We can make money at oil prices of $100 a barrel or higher, and we will,” said Chief Executive of American Airlines Doug Parker.

However, this does not take away the fact that elevated oil prices will inevitably play a controlling part in reducing bottom line and profitability margins. This is especially true due to the fact that major US airlines do not hedge against oil prices unlike European ones.

Unsustainable Balance sheet

Balance sheet wise, American Airlines is relatively over-levered, mainly attributed to the lack of demand and need for debt raising during the COVID-19 pandemic. Total debt balance stood at $46.18 billion as of Dec-31-2021, with LTM Total Debt/Capital of 118.9% (median comparables value of 72.3%).

American Airlines ended Q4 2021 with $15.8 billion total available liquidity, enabled through greater debt funding. Last quarter’s total debt are 184% that of end 2017 levels. The current debt interest funding should only be maintained in the short term, due to the long term unsustainability of over-leveraged balance sheets and correspondingly high interest payments.

Management will be focused on accelerated deleveraging- target reduce overall debt by 15 billion by end 2025 with projected $5.4 billion debt reduction in 2022 relative to its peak in 2021.

AAL Capitalization Overview

AAL Capitalization Overview (Capital IQ)

Potential Demand Waiver Arising from Economic Contraction

Current high inflation numbers are unsustainable, and the Feds are addressing this by raising interest rates, which could display peak aggressiveness towards July/August (statistically speaking, Fed tightens the most 5 months after initial rate hikes). This inevitable cycle of rapid inflation coupled with raising interest rates are a all-too-well-known phenomenon, which has a secondary effect of decreasing incomes.

Income elasticities for the aviation industry could be argued rather both-ways. American Airlines, operating in the US would be more highly susceptible to decrease in incomes led by the potential recession. This is further supported by US markets short-haul income elasticities of 1.8, and long haul of 2.0. As such, a decrease in income levels will result in a more than proportionate decrease in demand for both short-haul and long-haul flights. I believe with unrelenting inflation levels, the Feds would need to take drastic steps in order to push back on inflation.

According to management conference, there is current straight-lining of trends, with the exception of short-haul business which has almost made a 100% recovery. This means that projections are based on demand increasing 60%, as per revenue consensus estimates. This poses a key risk for investors, due to the potential overlooking of the decrease in income and subsequent demand for air travel.

Income Elasticity Breakdown by Segment

Income Elasticity Breakdown by Segment (IATA)

Cautious Optimism, Awaiting Entry

Overall, the risk of crude oil prices affecting profit margins is blatant, but unless oil prices rise disproportionately and continuously, AAL would be able to pass costs to consumers, without significantly compromising demand and bottom line revenues.
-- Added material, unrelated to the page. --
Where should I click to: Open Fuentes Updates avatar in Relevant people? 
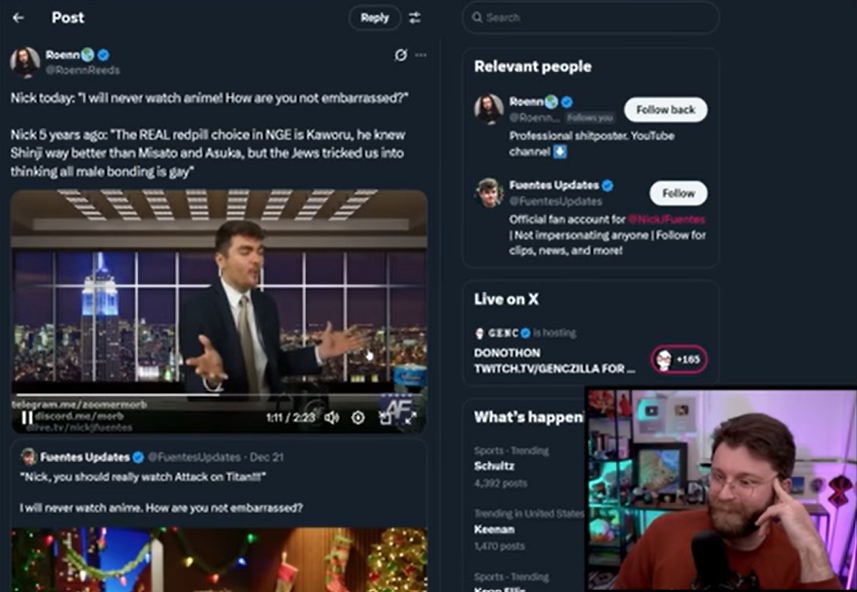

Effects of high income elasticity on a potential recession, could serve as an underemphasized risk, which might not have been sufficiently priced into the market. Currently, AAL’s valuation might be higher than that of its comparable companies in the aviation industry, but potential permanent cost savings could help boost profitability for the company in the upcoming years. Investors should be eyeing the efficacy of accelerated debt reductions by American Airlines as justification for an over-leveraged balance sheet dwindles due to the opening up of major economies and travel routes. The Fed’s ability to engineer a soft landing for the broader economy is crucial in order for American Airlines to outperform, and will act as a significant headwind for the aviation industry. Valuations have come down, but I would be rating American Airlines a hold while eyeing for an entry of around $14 for a buy entry, which could be possible in the near term.